Pixel coordinate grounding data:
┌──
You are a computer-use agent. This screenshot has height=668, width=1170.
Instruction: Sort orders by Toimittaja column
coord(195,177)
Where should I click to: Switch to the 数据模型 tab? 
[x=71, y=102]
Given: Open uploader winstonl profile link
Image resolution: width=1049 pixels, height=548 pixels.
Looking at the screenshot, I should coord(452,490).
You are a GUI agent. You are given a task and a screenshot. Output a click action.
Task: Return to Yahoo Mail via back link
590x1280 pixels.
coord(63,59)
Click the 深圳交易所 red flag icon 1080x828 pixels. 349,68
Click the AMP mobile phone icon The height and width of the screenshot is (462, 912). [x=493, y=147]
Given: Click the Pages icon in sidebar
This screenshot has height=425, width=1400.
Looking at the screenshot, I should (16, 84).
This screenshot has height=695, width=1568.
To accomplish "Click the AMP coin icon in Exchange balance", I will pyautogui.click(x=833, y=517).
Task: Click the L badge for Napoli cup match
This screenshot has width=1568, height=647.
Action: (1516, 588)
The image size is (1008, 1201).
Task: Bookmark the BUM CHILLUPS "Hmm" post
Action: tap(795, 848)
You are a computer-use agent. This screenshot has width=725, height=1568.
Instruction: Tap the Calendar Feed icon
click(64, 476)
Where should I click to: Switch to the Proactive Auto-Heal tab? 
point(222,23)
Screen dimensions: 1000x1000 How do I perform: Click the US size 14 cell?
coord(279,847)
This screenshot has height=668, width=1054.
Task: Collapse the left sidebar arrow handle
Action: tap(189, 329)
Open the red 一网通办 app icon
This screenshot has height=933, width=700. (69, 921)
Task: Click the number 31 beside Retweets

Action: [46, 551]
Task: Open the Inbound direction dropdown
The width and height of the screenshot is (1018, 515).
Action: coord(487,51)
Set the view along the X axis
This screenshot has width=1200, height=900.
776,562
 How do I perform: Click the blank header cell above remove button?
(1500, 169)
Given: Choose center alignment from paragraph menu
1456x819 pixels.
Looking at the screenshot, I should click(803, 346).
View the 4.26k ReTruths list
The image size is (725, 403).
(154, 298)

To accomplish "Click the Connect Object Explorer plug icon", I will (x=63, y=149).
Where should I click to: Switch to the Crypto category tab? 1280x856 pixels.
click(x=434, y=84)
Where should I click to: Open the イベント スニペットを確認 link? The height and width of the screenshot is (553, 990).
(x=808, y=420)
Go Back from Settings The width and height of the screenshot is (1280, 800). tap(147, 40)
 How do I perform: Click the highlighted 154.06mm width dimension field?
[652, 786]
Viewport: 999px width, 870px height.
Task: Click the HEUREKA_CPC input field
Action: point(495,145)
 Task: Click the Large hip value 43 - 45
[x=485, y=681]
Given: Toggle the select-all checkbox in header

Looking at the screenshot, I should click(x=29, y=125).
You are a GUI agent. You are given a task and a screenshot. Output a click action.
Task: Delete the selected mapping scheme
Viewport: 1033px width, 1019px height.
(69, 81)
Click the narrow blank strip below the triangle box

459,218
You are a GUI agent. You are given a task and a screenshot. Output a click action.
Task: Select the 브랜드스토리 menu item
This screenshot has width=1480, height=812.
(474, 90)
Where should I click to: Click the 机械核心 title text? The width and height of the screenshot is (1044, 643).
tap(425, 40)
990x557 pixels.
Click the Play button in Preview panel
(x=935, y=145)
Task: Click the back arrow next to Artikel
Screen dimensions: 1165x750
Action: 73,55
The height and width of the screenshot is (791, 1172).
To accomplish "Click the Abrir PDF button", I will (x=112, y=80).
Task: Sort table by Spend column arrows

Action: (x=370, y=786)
└──
● **Task item**: Search the entries for the string "accomplish" and collect each line that has it.

● **Response to this exercise**:
To accomplish "Click the AMP coin icon in Exchange balance", I will pyautogui.click(x=833, y=517).
To accomplish "Click the Connect Object Explorer plug icon", I will (x=63, y=149).
To accomplish "Click the Abrir PDF button", I will (x=112, y=80).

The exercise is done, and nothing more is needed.